**EXERCISE DIRECTIONS:** Give the number of lines in the records below that include the word "settings", and add nothing to it.

--- MATERIAL TO PROCESS ---

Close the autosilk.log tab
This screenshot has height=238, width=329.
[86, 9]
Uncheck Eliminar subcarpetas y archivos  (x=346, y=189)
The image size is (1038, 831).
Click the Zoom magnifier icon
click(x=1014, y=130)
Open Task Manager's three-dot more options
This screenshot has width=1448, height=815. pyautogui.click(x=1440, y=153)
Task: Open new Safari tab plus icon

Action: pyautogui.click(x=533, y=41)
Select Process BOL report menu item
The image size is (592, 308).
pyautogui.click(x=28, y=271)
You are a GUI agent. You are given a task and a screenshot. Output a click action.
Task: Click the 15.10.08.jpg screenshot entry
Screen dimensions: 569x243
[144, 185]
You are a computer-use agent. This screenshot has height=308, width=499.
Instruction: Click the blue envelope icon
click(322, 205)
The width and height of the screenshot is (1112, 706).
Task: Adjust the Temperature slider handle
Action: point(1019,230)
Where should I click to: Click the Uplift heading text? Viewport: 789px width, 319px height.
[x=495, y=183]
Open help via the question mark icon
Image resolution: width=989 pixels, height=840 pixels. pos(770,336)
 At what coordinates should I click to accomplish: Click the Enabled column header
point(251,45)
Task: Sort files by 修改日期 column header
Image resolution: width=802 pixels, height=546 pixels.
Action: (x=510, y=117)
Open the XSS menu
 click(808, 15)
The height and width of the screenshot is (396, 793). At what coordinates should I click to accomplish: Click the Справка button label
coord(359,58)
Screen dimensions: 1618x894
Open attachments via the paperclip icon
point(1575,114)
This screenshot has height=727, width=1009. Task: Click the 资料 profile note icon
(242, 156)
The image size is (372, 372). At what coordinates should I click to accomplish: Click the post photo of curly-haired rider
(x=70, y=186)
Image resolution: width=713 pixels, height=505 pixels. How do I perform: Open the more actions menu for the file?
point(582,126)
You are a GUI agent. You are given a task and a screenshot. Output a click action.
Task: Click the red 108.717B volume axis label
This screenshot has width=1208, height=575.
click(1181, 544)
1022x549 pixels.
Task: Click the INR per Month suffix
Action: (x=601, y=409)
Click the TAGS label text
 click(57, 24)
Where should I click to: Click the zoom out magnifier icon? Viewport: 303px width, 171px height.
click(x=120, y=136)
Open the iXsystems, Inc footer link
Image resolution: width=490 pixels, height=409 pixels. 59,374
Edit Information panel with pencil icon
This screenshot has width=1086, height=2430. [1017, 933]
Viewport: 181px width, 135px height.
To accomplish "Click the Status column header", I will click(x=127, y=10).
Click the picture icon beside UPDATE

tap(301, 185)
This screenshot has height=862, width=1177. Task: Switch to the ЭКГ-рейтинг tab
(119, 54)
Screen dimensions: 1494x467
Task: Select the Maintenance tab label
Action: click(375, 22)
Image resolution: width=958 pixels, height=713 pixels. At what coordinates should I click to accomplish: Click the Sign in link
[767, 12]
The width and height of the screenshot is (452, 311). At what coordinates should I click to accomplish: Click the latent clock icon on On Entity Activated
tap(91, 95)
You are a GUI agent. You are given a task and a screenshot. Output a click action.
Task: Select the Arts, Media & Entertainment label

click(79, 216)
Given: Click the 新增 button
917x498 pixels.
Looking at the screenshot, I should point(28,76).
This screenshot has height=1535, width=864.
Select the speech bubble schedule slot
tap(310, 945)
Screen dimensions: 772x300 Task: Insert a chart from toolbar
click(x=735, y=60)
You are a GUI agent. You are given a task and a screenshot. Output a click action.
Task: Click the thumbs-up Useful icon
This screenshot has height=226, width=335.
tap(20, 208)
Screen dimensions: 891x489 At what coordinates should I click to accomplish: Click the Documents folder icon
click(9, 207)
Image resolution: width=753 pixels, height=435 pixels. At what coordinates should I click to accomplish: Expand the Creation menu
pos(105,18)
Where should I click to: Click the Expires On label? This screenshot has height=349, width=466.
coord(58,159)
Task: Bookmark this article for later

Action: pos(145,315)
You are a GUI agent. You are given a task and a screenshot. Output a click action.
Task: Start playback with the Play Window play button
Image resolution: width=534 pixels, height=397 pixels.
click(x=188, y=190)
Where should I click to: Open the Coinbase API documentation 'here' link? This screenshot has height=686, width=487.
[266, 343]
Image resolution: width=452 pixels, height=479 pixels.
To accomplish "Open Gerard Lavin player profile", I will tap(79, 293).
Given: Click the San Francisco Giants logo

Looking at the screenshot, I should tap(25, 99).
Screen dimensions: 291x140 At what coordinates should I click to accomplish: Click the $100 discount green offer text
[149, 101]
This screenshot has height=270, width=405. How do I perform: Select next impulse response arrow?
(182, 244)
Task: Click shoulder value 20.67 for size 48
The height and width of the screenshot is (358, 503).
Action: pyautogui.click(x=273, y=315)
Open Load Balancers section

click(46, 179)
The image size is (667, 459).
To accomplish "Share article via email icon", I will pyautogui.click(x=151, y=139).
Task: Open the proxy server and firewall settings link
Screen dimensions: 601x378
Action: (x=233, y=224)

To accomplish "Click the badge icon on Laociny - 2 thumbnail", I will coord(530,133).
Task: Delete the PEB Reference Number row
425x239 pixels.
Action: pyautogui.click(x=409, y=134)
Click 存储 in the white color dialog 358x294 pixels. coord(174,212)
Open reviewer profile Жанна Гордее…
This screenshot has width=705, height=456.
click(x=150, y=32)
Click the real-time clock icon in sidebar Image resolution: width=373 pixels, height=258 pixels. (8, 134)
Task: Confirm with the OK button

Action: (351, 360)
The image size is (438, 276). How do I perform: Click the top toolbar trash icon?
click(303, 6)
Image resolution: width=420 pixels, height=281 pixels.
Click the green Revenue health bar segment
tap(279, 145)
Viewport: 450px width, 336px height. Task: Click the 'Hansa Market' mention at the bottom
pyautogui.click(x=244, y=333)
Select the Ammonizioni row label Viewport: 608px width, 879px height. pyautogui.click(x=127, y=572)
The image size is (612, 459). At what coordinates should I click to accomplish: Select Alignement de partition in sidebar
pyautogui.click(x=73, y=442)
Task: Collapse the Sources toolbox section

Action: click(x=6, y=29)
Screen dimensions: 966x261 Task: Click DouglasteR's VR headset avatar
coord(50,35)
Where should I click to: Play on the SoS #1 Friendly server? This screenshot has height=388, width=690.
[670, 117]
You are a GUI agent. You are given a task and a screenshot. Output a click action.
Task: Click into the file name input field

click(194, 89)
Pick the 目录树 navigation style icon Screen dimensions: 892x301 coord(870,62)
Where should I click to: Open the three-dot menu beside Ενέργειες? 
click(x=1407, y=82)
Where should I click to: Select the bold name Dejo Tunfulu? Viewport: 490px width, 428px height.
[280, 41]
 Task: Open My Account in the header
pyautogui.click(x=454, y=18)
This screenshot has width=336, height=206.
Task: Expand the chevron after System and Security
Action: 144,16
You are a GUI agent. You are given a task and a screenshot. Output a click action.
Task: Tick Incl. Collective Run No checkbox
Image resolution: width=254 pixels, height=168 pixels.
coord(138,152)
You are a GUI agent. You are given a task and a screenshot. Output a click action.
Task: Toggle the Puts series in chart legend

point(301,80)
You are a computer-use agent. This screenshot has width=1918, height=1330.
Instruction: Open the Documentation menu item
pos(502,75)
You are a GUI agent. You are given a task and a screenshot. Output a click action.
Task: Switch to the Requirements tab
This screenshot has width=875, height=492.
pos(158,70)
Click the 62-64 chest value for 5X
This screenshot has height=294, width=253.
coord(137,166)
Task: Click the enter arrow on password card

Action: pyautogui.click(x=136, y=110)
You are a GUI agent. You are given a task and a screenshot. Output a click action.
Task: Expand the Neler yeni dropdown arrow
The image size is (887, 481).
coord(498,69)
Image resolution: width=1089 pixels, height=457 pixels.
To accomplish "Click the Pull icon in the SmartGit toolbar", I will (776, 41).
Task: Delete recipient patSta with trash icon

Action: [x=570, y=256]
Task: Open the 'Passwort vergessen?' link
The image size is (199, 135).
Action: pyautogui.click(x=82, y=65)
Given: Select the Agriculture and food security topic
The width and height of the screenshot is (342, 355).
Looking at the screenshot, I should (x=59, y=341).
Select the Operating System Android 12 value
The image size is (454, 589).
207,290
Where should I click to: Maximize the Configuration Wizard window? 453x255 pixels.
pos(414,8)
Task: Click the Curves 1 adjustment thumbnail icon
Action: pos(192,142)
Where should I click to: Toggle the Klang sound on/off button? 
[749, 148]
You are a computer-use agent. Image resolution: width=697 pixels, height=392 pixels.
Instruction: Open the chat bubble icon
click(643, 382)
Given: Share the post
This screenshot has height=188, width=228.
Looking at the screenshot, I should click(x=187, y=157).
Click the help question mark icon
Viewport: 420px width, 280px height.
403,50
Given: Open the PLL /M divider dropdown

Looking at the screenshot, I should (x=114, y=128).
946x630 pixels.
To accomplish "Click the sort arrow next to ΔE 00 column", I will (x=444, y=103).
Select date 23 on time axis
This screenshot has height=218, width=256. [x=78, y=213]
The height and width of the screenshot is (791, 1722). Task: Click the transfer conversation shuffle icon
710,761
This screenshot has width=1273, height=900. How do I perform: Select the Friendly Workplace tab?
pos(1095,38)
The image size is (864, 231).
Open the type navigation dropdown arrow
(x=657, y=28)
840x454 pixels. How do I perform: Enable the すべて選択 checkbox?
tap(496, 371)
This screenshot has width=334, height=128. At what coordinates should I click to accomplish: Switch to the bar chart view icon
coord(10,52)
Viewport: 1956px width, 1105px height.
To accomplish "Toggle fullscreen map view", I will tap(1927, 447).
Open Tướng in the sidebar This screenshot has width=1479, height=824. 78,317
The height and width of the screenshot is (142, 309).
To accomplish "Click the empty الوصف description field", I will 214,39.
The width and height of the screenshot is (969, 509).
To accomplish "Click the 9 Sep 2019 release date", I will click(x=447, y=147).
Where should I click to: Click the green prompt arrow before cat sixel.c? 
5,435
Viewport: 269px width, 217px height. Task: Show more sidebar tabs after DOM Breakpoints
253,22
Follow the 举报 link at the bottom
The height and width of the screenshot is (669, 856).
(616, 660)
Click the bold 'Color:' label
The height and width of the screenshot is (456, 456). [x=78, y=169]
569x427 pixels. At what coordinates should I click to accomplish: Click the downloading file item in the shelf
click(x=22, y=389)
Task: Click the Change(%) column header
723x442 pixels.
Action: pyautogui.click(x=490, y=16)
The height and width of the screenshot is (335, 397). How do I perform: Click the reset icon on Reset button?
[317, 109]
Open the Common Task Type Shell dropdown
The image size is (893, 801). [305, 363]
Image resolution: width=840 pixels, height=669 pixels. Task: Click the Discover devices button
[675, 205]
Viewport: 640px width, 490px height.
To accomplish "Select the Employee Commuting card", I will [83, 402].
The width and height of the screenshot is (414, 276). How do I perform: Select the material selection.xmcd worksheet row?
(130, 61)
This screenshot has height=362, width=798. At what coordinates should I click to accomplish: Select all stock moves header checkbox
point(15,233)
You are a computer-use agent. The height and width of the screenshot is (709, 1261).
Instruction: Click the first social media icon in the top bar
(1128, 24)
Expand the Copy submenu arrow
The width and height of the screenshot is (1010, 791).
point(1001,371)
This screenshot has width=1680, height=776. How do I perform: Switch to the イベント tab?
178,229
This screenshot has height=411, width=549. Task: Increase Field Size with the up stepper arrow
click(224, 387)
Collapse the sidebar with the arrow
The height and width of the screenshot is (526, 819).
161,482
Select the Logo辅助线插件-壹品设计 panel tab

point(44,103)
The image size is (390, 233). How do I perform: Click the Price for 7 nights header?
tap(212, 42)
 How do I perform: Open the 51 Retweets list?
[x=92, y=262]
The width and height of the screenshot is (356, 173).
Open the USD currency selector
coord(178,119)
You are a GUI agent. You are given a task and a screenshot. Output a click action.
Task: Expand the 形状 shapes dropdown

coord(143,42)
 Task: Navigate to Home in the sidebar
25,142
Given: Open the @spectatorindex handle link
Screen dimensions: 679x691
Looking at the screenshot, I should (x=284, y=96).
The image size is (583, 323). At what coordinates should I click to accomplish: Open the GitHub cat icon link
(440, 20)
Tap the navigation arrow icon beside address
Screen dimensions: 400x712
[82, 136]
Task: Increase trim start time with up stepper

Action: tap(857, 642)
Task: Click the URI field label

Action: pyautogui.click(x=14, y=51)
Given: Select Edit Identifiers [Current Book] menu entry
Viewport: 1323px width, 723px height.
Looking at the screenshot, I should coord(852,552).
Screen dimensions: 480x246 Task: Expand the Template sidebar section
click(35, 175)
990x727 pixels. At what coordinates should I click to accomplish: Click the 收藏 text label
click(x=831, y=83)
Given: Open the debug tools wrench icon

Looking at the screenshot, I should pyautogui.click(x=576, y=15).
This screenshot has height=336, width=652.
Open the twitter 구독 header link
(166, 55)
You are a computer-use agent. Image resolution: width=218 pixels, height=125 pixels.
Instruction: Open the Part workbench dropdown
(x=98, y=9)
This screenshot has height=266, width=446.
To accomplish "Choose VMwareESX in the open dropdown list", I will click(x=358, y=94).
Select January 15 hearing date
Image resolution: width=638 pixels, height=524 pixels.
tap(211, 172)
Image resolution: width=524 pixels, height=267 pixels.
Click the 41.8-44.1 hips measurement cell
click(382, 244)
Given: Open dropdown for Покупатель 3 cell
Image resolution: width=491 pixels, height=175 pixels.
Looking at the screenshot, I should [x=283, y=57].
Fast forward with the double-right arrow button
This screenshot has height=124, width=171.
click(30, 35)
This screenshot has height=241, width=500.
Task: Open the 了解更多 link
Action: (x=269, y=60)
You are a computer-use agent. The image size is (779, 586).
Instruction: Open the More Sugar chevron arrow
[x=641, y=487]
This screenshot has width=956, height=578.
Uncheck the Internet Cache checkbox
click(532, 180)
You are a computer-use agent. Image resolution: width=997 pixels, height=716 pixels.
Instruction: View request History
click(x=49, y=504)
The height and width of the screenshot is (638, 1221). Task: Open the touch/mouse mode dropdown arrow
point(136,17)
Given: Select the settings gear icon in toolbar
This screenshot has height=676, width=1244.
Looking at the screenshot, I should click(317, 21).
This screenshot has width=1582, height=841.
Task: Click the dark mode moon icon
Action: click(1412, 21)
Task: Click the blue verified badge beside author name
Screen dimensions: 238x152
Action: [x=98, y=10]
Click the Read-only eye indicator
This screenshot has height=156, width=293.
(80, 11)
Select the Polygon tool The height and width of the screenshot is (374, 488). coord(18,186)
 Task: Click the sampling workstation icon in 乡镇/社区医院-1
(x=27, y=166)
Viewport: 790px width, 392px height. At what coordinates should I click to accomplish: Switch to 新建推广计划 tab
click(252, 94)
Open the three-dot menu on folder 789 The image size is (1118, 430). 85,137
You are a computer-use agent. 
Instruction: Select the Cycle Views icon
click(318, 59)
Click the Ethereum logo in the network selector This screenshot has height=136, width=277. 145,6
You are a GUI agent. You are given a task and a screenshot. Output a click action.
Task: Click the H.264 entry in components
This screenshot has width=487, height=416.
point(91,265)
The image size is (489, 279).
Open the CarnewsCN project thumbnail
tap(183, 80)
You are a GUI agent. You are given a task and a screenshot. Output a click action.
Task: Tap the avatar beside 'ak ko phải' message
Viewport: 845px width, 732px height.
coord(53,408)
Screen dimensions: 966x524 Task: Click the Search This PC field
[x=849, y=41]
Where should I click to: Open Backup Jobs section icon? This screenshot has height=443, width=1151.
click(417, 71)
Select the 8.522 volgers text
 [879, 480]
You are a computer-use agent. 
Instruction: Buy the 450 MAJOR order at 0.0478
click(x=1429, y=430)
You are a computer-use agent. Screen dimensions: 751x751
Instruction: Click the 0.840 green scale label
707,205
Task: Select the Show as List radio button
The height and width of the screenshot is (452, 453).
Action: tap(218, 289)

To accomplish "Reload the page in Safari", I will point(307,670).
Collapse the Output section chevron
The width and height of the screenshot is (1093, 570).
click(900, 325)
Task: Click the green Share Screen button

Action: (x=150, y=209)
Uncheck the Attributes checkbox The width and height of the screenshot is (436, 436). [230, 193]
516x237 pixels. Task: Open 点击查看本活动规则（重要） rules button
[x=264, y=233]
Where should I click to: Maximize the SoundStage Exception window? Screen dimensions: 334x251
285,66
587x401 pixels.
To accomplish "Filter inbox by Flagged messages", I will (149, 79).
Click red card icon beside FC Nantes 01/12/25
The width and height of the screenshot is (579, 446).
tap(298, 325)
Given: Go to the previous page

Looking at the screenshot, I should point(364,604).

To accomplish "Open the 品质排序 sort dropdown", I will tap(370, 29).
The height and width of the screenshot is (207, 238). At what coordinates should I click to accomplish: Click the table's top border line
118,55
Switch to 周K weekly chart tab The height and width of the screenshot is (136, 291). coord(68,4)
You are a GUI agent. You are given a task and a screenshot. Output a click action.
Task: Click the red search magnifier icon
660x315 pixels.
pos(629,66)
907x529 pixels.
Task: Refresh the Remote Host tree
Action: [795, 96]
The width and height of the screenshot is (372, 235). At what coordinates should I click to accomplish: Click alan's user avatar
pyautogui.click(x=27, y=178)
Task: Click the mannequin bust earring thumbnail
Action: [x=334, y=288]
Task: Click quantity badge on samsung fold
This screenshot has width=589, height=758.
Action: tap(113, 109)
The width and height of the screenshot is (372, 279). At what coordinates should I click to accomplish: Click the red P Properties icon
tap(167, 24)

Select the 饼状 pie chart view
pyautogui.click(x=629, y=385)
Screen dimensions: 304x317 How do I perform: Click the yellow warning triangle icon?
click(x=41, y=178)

---

**OUTPUT BELOW:** 2